Angela, de Coster Diamonds, devant le panneau d’introduction du « Diamant Museum » (à gauche), octaèdres de graphite et de diamant, scalpels chirurgicaux (utilisation industrielle du diamant) et meules (à droite)

étapes de taille du diamant et outils tablier de bijoutier et autres objets de travail

table de polissage à gauche ;  polissage d’un diamant (pierre factice) à droite

outils pour la taille du diamant

loupes, instrument pour contrôler le rondiste et autres instruments (à gauche), modèles de bijoux (à droite)

copies de bijoux célèbres (à gauche) ;  copies des diamants les plus célèbres (à droite)

moules pour bagues

« Glamour Room »

Le Musée du Diamant se trouve à Amsterdam et est ouvert de 9 h à 21 h tous les jours, week-ends inclus. Adresse : Paulus Potterstraat 8 , 1071 CZ Amsterdam/Pays-Bas.

Prix d’entrée : 6 € pour les adultes. Visite libre.

Septembre 2010 : le prix d'entrée est désormais de 7,50 € pour les adultes (réduction au-dessus de 65 ans).

L'exposition temporaire présente l'épée Katana ("katana" voulant dire "épée" en japonais, on devrait en fait dire la Katana pour ne pas effectuer de redite). Cette épée, composée de 1967 diamants d'un poids total de 54,48 carats, de 494 rubis d'un poids total de 10,69 carats et de verre, le tout serti dans de l'or 18 carats.
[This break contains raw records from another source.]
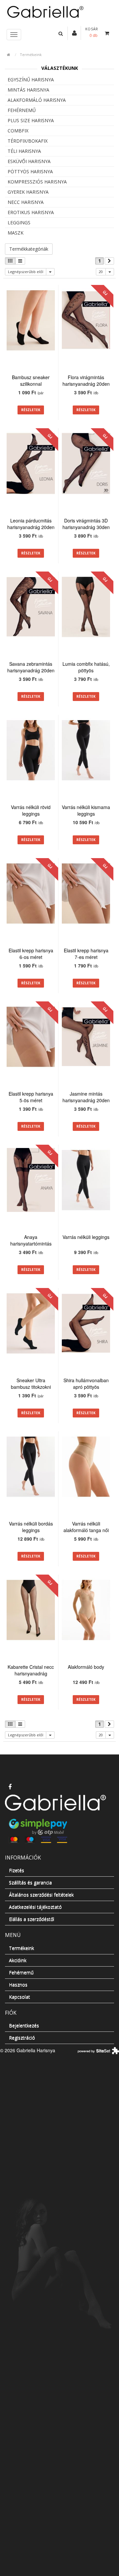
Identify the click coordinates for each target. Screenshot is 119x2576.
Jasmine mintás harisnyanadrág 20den (86, 1097)
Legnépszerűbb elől (25, 271)
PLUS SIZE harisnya (31, 120)
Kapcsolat (19, 1997)
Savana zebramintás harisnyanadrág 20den (31, 667)
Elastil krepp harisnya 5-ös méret (31, 1097)
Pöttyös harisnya (30, 171)
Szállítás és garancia (30, 1882)
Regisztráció (22, 2037)
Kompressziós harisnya (37, 182)
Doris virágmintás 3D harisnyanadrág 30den (86, 523)
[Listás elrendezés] (20, 261)
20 (101, 271)
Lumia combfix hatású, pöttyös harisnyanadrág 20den (86, 670)
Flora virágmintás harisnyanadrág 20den (86, 380)
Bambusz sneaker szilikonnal (31, 380)
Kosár (91, 29)
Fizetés (16, 1870)
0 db (94, 35)
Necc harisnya (26, 202)
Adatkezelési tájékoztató (35, 1907)
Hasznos (18, 1984)
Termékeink (31, 54)
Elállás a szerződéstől (31, 1919)
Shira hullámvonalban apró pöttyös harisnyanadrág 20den (86, 1387)
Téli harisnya (24, 151)
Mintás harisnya (28, 90)
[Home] (59, 11)
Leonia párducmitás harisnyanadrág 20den (31, 523)
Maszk (15, 233)
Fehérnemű (22, 110)
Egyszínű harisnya (31, 79)
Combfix (18, 130)
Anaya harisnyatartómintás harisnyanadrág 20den (31, 1243)
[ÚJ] (86, 321)
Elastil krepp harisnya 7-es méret (86, 953)
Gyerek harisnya (28, 192)
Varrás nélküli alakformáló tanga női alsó (86, 1530)
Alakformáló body (86, 1667)
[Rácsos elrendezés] (10, 261)
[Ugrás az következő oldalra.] (109, 261)
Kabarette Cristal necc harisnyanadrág (31, 1670)
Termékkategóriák (28, 249)
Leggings (19, 222)
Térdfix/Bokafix (28, 141)
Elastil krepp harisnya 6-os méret (31, 953)
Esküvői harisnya (29, 161)
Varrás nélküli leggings (85, 1237)
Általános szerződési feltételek (41, 1894)
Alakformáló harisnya (37, 100)
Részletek (30, 409)
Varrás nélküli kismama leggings (86, 810)
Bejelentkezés (24, 2025)
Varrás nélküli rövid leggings (31, 810)
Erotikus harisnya (31, 212)
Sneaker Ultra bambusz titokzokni (31, 1383)
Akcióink (17, 1960)
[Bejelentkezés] (74, 32)
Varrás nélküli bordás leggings (31, 1526)
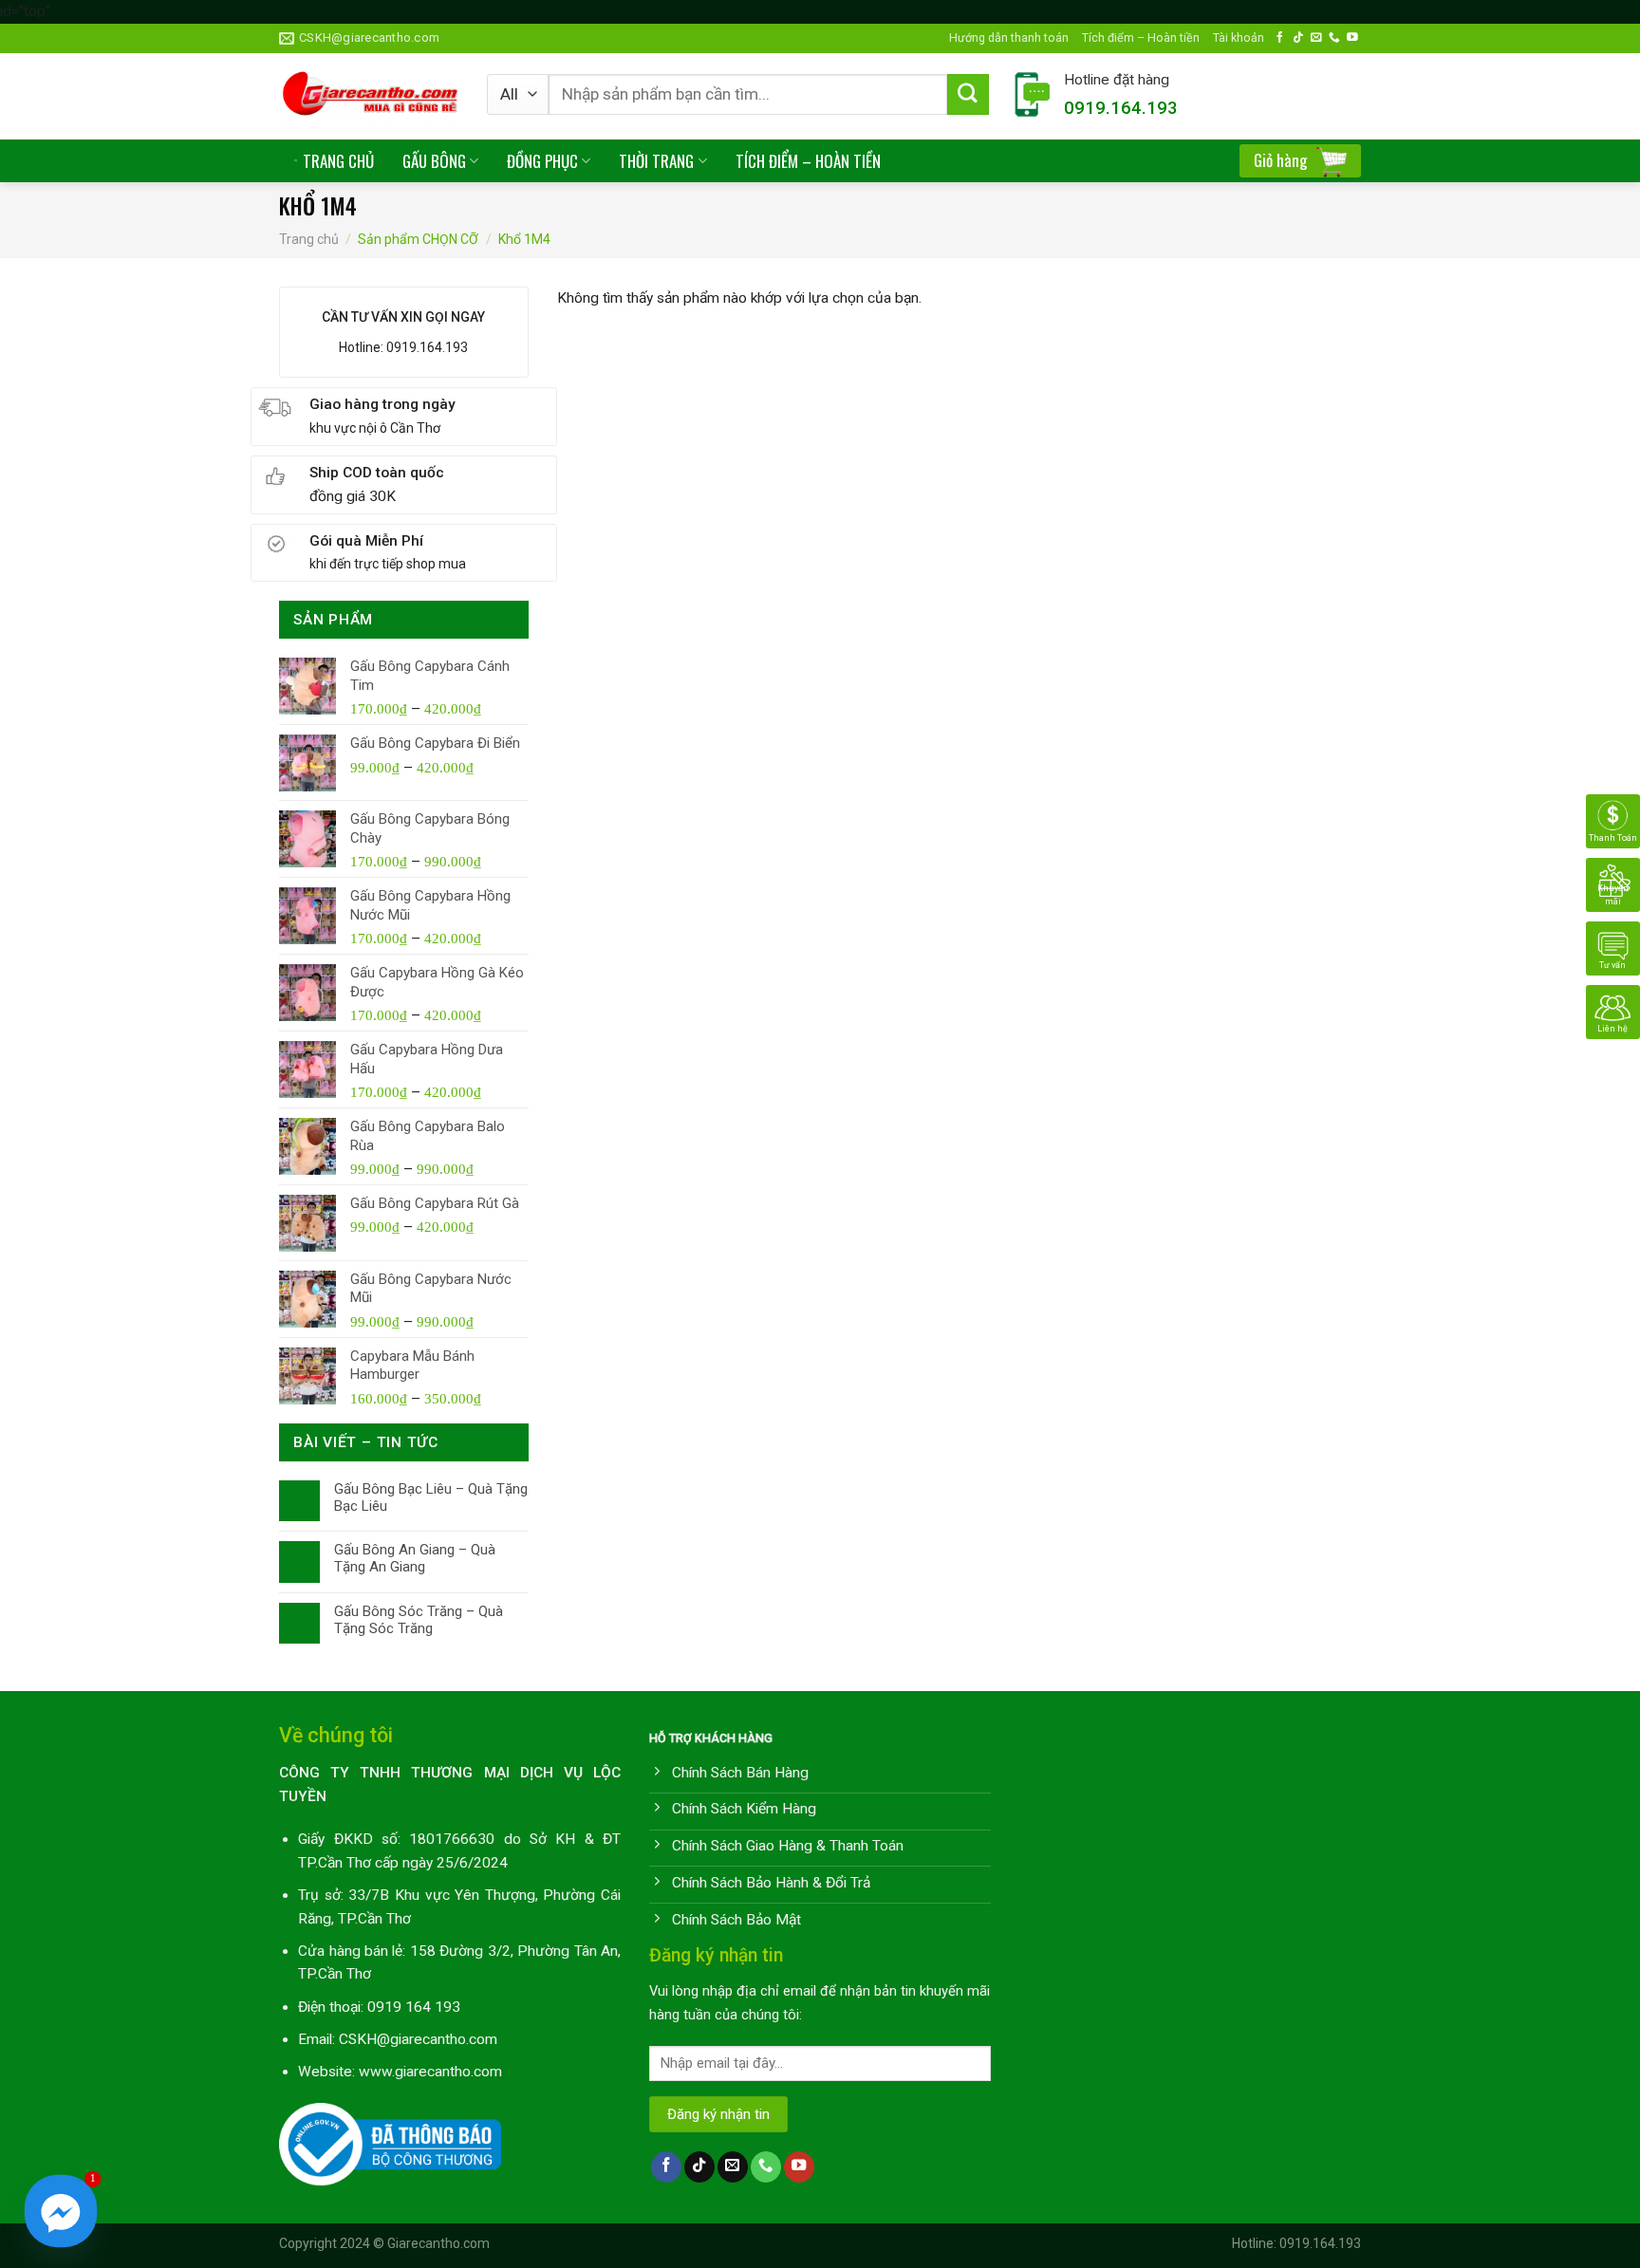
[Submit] (968, 95)
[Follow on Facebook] (1280, 37)
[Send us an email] (1316, 37)
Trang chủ (309, 239)
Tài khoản (1238, 37)
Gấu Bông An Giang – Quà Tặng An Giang (414, 1558)
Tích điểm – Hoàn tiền (1141, 37)
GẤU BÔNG (434, 161)
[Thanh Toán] (1613, 819)
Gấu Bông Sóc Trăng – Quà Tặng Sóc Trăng (418, 1620)
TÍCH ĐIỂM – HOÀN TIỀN (808, 161)
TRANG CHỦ (338, 161)
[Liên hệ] (1613, 1010)
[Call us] (1334, 37)
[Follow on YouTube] (1352, 37)
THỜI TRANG (656, 161)
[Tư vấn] (1613, 947)
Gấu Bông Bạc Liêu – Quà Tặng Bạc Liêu (431, 1497)
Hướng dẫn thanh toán (1009, 37)
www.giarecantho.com (430, 2071)
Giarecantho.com (438, 2243)
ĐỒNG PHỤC (542, 161)
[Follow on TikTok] (1298, 37)
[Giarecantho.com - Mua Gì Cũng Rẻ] (368, 96)
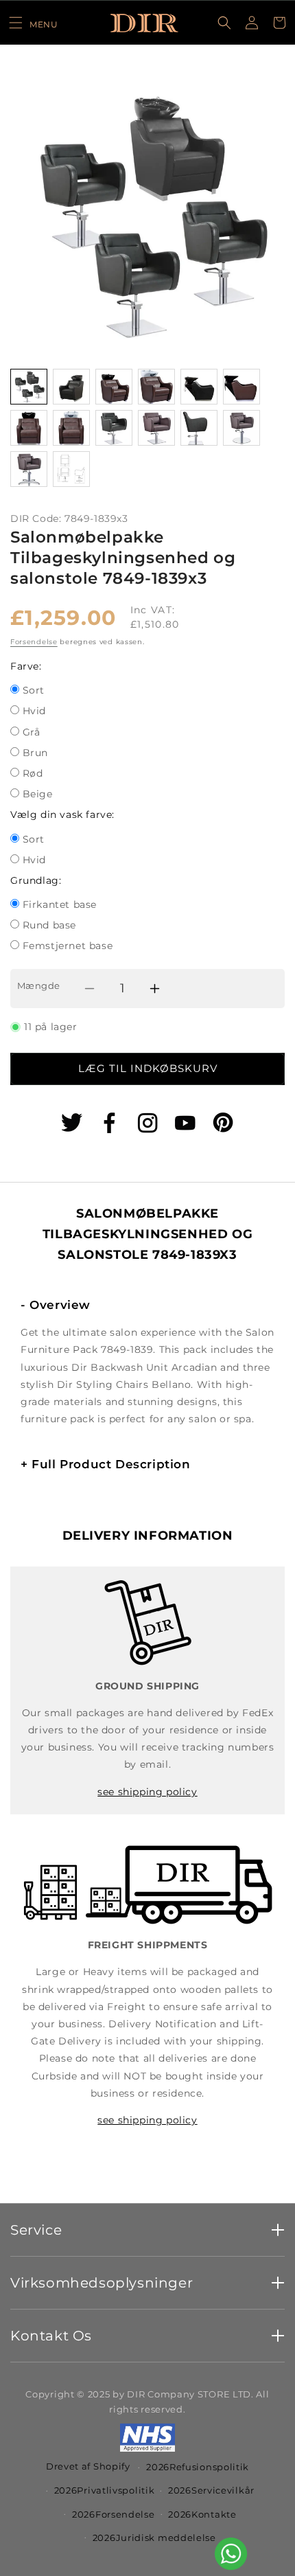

Monique Zegerius, une artiste néerlandaise spécialisée dans le travail du verre, a fait fondre le verre à la température de 1200° Celsius par un maître verrier à Murano (Italie). C'est à Lilly B, une artiste bijoutière également néerlandaise, qu'a incombé la difficile tâche de sertir les diamants et les rubis dans le verre. Elle a dû pour cela utiliser une technique très particulière pour ne faire éclater le verre en y sertissant les pierres et l'or.